# Drugstore mascara similar to Lancome Definicils? (does it exist?)



## Selene (Sep 20, 2006)

I apologize if this is a double post.  I posted it a few hours ago, but it disappeared (maybe when the forum got hacked?), so I am posting it again.

I once tried a sample of Lancome Definicils, and it was the only mascara I have ever had good results with.  It is quite expensive, and I don't want to spend a lot of money on something I that only lasts for three months, so I am wondering if there is a cheaper mascara that is similar to Definicils.  I'm thinking L'Oreal might have something, because it is owned by the same company as Lancome, but I'm not sure which formulation to try.  Anyone know of a drugstore mascara that is similar to Definicils?  If so, please post here.  Thanks.


----------



## csuthetaphi (Sep 20, 2006)

I would agree with you, to try a L'oreal brand, since they are owned by the same company. I have tried L'oreal Panoramic curl, and had good results with it.


----------



## Anatevka (Sep 21, 2006)

Quote:

   Originally Posted by *Selene* 
_I apologize if this is a double post.  I posted it a few hours ago, but it disappeared (maybe when the forum got hacked?), so I am posting it again.

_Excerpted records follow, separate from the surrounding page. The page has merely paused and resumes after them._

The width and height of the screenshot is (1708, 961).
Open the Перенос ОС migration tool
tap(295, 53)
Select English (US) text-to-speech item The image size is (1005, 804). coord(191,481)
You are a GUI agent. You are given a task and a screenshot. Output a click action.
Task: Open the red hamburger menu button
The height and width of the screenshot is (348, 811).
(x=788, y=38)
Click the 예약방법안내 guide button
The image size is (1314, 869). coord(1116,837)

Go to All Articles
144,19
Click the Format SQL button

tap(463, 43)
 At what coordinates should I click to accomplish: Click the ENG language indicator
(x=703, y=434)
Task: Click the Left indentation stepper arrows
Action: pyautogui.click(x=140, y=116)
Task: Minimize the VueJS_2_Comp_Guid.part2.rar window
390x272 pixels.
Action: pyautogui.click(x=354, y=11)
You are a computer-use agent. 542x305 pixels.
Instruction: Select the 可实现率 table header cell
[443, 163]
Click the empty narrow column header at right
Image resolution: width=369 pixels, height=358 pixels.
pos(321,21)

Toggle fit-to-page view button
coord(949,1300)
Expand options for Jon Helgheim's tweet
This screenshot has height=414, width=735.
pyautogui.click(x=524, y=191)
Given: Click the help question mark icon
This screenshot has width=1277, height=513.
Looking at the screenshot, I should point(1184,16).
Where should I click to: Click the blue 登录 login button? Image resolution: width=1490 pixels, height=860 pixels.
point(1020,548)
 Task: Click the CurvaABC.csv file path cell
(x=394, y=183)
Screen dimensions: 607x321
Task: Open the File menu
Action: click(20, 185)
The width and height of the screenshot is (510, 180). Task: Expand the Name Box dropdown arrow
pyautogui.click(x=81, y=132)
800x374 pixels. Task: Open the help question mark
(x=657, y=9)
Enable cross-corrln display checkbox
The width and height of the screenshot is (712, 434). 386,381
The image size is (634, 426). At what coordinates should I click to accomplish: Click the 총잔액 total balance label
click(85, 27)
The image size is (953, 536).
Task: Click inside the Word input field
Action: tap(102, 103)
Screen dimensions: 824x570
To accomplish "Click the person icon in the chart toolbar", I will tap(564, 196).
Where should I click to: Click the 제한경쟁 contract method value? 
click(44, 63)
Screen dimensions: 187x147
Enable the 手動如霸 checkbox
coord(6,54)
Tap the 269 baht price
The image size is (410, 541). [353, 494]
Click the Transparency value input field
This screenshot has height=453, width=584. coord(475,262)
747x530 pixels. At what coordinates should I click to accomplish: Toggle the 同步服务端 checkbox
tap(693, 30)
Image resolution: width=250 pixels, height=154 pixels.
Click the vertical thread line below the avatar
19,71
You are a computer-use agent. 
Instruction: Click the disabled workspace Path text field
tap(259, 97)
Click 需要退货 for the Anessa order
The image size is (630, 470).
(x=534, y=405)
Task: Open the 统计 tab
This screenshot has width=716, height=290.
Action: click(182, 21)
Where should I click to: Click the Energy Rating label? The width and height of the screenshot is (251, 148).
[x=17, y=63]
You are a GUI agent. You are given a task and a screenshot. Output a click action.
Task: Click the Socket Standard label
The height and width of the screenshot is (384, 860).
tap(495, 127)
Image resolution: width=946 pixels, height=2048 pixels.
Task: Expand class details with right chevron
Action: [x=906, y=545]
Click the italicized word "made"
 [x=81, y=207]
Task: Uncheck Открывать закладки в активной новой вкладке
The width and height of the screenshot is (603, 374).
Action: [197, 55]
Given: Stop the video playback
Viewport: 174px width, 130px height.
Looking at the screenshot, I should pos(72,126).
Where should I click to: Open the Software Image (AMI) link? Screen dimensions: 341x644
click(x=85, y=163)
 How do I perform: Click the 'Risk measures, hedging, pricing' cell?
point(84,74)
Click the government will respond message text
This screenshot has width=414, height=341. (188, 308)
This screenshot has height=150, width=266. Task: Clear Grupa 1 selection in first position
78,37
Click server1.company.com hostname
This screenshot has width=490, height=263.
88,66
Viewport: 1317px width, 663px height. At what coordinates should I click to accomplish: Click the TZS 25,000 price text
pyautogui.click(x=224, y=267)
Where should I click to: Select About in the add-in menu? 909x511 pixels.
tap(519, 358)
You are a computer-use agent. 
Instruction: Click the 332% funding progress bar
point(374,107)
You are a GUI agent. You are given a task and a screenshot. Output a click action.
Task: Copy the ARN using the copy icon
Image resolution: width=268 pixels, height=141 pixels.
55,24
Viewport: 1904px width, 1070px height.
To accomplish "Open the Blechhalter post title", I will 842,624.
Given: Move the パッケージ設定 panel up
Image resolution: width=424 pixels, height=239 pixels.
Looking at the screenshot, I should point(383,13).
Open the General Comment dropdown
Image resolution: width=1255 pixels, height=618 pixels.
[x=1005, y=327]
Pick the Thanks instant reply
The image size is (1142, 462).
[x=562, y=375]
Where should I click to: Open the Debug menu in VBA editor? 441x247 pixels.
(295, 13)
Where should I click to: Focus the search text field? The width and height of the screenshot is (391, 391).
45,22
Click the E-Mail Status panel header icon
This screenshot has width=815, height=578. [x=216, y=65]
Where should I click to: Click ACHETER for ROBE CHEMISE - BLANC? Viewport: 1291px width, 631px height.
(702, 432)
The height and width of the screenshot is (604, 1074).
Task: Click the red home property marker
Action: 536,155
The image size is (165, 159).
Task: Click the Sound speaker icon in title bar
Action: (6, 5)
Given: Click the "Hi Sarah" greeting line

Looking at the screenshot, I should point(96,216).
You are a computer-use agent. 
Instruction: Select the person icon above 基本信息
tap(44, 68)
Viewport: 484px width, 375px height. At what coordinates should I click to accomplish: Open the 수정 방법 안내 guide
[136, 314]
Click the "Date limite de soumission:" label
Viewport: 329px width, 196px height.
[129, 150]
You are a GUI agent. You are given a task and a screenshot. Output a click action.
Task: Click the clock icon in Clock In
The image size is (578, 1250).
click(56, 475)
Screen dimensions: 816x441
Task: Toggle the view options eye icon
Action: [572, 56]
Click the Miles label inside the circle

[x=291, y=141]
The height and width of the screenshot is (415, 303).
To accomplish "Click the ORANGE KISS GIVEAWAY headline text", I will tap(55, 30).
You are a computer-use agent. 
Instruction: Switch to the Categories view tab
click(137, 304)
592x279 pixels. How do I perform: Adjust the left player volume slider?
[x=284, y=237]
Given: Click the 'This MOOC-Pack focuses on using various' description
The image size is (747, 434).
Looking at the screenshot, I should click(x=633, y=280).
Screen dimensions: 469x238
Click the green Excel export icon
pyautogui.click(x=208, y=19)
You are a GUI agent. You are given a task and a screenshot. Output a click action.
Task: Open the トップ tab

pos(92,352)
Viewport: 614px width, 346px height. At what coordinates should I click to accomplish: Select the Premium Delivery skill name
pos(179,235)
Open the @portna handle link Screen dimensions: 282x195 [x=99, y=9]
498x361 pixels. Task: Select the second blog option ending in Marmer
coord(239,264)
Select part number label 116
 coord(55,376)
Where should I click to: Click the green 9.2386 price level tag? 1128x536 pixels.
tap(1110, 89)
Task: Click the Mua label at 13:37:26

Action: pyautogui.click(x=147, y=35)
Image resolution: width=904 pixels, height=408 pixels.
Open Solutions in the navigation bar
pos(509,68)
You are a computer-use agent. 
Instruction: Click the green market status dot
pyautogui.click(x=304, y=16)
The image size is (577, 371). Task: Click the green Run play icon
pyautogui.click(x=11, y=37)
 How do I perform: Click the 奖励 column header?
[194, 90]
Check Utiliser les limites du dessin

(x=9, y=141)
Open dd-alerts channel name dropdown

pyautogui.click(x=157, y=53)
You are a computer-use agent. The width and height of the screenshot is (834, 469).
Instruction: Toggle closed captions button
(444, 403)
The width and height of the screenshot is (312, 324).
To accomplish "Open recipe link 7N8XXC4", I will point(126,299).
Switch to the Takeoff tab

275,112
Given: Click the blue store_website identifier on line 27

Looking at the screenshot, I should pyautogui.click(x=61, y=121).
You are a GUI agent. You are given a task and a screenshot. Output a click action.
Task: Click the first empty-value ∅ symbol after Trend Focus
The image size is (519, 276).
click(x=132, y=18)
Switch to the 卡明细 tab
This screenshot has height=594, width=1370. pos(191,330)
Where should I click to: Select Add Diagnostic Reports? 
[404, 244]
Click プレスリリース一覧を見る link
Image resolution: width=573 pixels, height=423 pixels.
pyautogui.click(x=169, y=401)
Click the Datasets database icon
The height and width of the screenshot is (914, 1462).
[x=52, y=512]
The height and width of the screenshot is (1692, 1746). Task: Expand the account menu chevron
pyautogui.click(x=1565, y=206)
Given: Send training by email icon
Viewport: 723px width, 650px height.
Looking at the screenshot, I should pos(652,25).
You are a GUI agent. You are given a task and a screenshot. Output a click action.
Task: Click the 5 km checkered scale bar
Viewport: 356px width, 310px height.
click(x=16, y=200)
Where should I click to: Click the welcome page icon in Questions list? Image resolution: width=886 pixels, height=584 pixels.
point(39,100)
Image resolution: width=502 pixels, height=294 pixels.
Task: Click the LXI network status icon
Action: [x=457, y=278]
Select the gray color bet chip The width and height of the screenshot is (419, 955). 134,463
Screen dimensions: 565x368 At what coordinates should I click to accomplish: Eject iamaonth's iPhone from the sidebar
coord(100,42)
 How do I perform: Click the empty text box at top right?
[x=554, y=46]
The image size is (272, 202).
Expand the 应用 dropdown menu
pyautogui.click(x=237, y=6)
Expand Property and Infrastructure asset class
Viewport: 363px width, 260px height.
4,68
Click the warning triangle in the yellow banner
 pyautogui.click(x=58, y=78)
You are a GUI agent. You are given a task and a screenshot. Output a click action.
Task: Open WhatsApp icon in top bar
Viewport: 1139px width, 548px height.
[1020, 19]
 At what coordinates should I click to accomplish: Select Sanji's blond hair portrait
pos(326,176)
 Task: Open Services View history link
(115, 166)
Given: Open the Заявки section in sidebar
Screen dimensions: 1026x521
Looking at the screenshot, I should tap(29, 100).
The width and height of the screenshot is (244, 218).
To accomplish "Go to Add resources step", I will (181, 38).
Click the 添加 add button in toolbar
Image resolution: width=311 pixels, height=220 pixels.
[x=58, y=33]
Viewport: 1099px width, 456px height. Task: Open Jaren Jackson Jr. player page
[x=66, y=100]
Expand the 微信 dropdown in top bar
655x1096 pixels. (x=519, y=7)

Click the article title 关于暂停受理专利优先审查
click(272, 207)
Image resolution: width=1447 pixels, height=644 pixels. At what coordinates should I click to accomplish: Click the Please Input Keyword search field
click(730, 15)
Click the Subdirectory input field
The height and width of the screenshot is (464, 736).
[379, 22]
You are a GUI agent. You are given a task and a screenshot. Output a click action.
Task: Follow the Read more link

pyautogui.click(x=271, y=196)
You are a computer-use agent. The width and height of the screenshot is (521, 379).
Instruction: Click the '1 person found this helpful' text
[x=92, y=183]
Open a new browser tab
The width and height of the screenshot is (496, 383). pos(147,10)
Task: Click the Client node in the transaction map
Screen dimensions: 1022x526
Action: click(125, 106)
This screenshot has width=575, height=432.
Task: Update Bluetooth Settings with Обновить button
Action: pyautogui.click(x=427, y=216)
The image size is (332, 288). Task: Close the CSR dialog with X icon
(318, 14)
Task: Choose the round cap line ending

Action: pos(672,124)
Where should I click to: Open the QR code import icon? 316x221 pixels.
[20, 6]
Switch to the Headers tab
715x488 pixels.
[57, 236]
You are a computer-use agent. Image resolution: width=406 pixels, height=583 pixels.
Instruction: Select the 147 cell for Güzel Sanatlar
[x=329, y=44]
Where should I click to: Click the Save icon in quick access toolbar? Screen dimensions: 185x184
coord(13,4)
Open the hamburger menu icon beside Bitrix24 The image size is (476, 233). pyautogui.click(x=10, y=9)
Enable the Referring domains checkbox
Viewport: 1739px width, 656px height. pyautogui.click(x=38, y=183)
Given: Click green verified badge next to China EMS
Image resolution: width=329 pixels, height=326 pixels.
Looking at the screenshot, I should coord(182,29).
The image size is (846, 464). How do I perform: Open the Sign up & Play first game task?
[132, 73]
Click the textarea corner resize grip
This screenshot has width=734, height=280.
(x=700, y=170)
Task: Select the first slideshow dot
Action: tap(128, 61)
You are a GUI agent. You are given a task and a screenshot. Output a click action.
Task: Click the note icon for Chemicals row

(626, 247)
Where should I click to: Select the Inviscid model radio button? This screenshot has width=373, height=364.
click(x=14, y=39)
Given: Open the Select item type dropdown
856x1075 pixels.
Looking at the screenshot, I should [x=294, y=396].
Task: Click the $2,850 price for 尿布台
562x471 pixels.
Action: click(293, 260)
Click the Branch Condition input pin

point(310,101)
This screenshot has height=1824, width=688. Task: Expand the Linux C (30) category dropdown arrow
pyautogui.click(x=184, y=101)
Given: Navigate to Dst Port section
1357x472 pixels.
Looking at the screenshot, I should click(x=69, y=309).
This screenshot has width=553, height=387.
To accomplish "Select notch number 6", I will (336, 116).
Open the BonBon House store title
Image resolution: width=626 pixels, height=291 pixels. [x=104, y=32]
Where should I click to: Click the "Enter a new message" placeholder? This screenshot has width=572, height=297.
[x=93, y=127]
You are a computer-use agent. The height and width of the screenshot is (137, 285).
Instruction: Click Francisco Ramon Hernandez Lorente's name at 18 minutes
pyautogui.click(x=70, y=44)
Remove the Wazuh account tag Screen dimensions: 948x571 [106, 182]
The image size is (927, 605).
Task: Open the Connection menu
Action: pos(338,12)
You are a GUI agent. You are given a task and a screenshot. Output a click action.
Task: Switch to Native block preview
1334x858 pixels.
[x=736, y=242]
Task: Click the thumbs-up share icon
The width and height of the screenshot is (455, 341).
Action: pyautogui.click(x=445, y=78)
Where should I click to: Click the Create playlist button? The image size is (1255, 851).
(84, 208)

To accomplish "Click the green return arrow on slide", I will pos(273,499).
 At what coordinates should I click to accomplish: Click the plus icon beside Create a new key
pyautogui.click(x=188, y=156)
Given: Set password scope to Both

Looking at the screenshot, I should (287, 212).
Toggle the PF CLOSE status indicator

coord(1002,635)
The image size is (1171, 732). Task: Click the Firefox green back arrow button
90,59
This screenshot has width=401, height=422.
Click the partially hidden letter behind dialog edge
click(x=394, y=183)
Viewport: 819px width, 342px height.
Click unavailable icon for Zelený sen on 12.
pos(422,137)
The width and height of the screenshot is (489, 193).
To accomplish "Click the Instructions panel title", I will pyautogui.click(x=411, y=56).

I once tried a sample of Lancome Definicils, and it was the only mascara I have ever had good results with.  It is quite expensive, and I don't want to spend a lot of money on something I that only lasts for three months, so I am wondering if there is a cheaper mascara that is similar to Definicils.  I'm thinking L'Oreal might have something, because it is owned by the same company as Lancome, but I'm not sure which formulation to try.  Anyone know of a drugstore mascara that is similar to Definicils?  If so, please post here.  Thanks._

 
i've tried almost all the loreal mascaras... some of them were okay, but not compared to lancome. sometimes, you just HAVE to shell out the dough for a better product.

i think the fatale mascara is sooo much better than definicils, though. definciles was my HG until i fell in love with fatale. :]


----------



## sexypuma (Sep 21, 2006)

although i like hypnose better.


----------



## bobbichris (Sep 24, 2006)

I really like Cover Girl Lash Exact as a replacement.


----------



## ccarp001 (Sep 24, 2006)

Quote:

   Originally Posted by *bobbichris* 
_I really like Cover Girl Lash Exact as a replacement._

 






  that stuff is INCREDIBLE


----------



## maxcat (Sep 25, 2006)

Yup. Just posted in the DiorShow thread. Exact Lash. Cheap, stays put, gives incredible lashes, doesn't clump, washes off easily... did I mention CHEAP??...


----------



## user79 (Sep 26, 2006)

Maybe also try L'Oreal Lash Out.


----------